| RECORDS FOR PROCESSING |
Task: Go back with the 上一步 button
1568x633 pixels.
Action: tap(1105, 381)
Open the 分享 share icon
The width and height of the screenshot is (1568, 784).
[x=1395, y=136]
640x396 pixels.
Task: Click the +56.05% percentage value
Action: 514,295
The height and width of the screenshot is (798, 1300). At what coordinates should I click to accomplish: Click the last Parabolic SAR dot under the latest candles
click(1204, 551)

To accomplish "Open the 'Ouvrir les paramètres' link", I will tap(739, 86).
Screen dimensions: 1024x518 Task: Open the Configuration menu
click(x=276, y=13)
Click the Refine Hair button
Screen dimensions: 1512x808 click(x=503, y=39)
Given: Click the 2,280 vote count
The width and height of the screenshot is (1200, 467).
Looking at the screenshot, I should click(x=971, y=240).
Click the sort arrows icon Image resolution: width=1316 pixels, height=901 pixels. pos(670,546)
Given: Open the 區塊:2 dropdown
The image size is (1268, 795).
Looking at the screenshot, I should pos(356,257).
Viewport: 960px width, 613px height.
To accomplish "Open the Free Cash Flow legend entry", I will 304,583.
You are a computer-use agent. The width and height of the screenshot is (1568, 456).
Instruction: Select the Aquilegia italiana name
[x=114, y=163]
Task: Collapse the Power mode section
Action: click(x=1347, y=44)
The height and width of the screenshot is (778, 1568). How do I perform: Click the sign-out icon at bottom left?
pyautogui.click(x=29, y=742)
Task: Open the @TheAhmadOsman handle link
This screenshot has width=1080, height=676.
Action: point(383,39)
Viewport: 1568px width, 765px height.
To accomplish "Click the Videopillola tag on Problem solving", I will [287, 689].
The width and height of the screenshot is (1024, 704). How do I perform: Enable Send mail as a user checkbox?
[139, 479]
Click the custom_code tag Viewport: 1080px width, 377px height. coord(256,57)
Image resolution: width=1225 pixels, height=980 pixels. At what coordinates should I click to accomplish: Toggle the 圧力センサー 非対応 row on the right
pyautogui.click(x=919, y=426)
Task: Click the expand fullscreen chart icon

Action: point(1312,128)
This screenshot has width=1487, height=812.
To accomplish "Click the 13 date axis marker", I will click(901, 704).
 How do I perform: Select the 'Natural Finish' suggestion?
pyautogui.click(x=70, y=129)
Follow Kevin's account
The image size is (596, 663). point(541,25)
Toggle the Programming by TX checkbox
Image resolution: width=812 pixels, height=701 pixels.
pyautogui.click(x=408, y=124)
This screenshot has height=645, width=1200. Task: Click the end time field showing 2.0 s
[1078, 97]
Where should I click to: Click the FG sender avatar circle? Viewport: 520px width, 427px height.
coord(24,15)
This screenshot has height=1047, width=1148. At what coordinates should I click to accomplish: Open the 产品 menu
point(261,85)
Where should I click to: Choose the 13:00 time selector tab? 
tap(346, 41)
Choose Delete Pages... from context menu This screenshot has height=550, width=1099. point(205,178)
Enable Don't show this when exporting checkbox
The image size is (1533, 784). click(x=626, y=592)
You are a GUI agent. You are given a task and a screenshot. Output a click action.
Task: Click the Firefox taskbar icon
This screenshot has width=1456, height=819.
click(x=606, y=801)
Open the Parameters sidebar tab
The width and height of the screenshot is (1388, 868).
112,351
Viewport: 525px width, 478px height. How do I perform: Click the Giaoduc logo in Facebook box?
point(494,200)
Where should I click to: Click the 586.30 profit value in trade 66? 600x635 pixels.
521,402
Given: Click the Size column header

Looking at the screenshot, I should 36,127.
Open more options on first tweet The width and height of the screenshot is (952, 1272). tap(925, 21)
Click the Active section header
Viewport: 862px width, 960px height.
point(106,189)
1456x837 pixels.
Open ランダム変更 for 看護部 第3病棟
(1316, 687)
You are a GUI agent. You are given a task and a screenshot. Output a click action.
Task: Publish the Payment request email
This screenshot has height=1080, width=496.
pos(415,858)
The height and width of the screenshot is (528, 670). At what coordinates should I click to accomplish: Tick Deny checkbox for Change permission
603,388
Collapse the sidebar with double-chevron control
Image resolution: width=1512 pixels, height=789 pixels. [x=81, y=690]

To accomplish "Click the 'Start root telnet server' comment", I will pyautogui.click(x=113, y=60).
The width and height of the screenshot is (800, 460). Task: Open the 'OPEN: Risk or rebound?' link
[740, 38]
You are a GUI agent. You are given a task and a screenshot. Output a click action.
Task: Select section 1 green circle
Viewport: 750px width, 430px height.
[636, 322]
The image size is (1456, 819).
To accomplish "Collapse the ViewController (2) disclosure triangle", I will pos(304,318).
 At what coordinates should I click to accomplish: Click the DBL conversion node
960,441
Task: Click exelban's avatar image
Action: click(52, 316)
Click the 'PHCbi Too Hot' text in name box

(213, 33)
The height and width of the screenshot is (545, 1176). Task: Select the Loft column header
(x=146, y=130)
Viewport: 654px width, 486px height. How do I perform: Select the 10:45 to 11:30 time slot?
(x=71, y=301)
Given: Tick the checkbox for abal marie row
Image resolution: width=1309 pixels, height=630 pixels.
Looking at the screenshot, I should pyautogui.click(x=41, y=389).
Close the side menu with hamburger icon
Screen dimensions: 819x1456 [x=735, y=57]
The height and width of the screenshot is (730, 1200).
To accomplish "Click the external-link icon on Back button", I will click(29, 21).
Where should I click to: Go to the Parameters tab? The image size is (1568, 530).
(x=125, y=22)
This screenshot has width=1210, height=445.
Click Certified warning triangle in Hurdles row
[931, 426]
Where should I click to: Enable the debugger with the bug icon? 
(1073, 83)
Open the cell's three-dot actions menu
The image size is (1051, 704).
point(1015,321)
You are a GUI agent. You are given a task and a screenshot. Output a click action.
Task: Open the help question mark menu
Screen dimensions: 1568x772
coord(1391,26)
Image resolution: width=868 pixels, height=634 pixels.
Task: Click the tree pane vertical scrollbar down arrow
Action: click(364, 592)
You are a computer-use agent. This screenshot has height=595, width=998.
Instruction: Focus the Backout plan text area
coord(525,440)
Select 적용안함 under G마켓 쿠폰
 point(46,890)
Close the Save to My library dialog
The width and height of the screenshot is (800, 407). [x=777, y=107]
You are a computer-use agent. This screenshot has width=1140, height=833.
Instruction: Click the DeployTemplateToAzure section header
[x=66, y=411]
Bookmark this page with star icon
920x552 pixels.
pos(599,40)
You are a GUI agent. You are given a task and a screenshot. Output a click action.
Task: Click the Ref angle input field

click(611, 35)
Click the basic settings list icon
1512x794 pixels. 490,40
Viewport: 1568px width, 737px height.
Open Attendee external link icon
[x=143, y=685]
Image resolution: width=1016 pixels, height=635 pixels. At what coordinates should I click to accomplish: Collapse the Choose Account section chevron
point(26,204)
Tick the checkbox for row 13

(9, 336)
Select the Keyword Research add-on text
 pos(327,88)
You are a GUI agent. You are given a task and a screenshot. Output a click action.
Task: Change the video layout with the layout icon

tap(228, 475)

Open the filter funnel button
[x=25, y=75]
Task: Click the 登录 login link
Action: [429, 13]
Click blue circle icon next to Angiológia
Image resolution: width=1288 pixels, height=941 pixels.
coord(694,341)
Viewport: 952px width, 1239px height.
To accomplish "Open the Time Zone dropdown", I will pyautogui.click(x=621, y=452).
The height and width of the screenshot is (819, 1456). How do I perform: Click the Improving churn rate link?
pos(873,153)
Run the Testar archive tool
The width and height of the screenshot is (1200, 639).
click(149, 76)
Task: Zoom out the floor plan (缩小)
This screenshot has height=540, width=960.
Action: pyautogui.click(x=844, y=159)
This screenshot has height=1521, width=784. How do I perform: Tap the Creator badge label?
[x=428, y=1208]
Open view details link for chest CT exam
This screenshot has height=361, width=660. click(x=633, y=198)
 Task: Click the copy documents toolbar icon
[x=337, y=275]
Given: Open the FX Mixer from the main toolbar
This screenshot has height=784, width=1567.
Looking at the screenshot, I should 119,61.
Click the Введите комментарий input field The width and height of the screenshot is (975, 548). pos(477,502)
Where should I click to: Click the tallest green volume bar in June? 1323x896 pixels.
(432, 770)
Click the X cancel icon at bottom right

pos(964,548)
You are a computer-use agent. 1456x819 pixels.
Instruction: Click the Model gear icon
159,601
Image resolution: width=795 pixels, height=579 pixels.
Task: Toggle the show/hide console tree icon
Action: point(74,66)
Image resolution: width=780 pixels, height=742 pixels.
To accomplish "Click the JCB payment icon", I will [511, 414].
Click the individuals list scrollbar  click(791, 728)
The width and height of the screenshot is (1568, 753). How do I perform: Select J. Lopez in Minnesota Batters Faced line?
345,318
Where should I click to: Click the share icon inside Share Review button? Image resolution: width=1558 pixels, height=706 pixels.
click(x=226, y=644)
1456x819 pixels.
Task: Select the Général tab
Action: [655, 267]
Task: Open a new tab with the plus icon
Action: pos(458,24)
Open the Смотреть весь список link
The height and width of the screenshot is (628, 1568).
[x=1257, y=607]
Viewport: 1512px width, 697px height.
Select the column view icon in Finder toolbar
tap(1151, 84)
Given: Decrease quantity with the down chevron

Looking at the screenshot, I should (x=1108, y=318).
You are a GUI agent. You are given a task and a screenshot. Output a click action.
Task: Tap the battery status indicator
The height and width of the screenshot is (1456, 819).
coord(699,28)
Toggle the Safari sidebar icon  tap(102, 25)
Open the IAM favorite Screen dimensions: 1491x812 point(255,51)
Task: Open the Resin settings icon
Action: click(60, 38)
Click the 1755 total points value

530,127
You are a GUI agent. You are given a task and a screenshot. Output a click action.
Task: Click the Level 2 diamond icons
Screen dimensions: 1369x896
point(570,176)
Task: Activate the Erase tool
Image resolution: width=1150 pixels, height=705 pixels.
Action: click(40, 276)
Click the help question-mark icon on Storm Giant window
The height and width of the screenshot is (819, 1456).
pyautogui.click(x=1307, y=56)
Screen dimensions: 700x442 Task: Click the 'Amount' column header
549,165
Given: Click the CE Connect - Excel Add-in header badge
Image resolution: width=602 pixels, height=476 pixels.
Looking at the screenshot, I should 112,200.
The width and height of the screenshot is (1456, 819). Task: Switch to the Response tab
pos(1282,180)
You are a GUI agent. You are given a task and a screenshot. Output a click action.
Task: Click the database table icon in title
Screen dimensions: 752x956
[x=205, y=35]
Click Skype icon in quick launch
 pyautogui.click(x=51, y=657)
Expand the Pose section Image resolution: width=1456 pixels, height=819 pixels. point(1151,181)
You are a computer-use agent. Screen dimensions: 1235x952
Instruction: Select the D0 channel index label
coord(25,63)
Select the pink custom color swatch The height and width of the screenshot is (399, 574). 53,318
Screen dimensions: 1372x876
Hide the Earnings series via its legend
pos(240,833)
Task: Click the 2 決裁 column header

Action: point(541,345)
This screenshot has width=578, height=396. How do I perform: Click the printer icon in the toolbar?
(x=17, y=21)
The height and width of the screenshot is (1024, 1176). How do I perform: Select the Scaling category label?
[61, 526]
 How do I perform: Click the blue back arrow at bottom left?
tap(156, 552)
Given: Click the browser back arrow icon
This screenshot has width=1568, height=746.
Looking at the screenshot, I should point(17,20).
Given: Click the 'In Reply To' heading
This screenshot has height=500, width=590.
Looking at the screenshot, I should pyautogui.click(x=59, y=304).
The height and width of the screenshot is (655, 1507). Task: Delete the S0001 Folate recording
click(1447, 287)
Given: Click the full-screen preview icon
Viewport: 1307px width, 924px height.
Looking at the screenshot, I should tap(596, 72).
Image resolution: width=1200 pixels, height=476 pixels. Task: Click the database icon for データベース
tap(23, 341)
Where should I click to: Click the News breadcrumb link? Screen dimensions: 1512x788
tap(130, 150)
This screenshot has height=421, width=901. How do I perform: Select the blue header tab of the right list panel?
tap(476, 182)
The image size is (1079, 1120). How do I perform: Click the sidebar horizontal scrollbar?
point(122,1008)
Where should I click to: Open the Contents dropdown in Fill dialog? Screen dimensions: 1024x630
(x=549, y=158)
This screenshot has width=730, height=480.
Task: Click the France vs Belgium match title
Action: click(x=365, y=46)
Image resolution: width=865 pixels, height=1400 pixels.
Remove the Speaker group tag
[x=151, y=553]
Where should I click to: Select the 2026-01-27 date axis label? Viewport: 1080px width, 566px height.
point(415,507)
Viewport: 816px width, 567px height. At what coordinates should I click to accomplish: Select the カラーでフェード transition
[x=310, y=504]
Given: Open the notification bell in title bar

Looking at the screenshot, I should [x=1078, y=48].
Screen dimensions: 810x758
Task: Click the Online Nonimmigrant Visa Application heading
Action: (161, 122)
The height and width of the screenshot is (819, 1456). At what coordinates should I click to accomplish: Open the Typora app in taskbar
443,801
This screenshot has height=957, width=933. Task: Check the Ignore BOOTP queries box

| EXERCISE DESCRIPTION |
Output the lines between the one containing "Where should I click to: Enable" and the one containing "pos(327,88)", inclusive, reproducing them exactly as they stand in the items above.

| COMPLETED TASK |
Where should I click to: Enable the debugger with the bug icon? 
(1073, 83)
Open the cell's three-dot actions menu
The image size is (1051, 704).
point(1015,321)
You are a GUI agent. You are given a task and a screenshot. Output a click action.
Task: Open the help question mark menu
Screen dimensions: 1568x772
coord(1391,26)
Image resolution: width=868 pixels, height=634 pixels.
Task: Click the tree pane vertical scrollbar down arrow
Action: click(364, 592)
You are a computer-use agent. This screenshot has height=595, width=998.
Instruction: Focus the Backout plan text area
coord(525,440)
Select 적용안함 under G마켓 쿠폰
 point(46,890)
Close the Save to My library dialog
The width and height of the screenshot is (800, 407). [x=777, y=107]
You are a computer-use agent. This screenshot has width=1140, height=833.
Instruction: Click the DeployTemplateToAzure section header
[x=66, y=411]
Bookmark this page with star icon
920x552 pixels.
pos(599,40)
You are a GUI agent. You are given a task and a screenshot. Output a click action.
Task: Click the Ref angle input field

click(611, 35)
Click the basic settings list icon
1512x794 pixels. 490,40
Viewport: 1568px width, 737px height.
Open Attendee external link icon
[x=143, y=685]
Image resolution: width=1016 pixels, height=635 pixels. At what coordinates should I click to accomplish: Collapse the Choose Account section chevron
point(26,204)
Tick the checkbox for row 13

(9, 336)
Select the Keyword Research add-on text
 pos(327,88)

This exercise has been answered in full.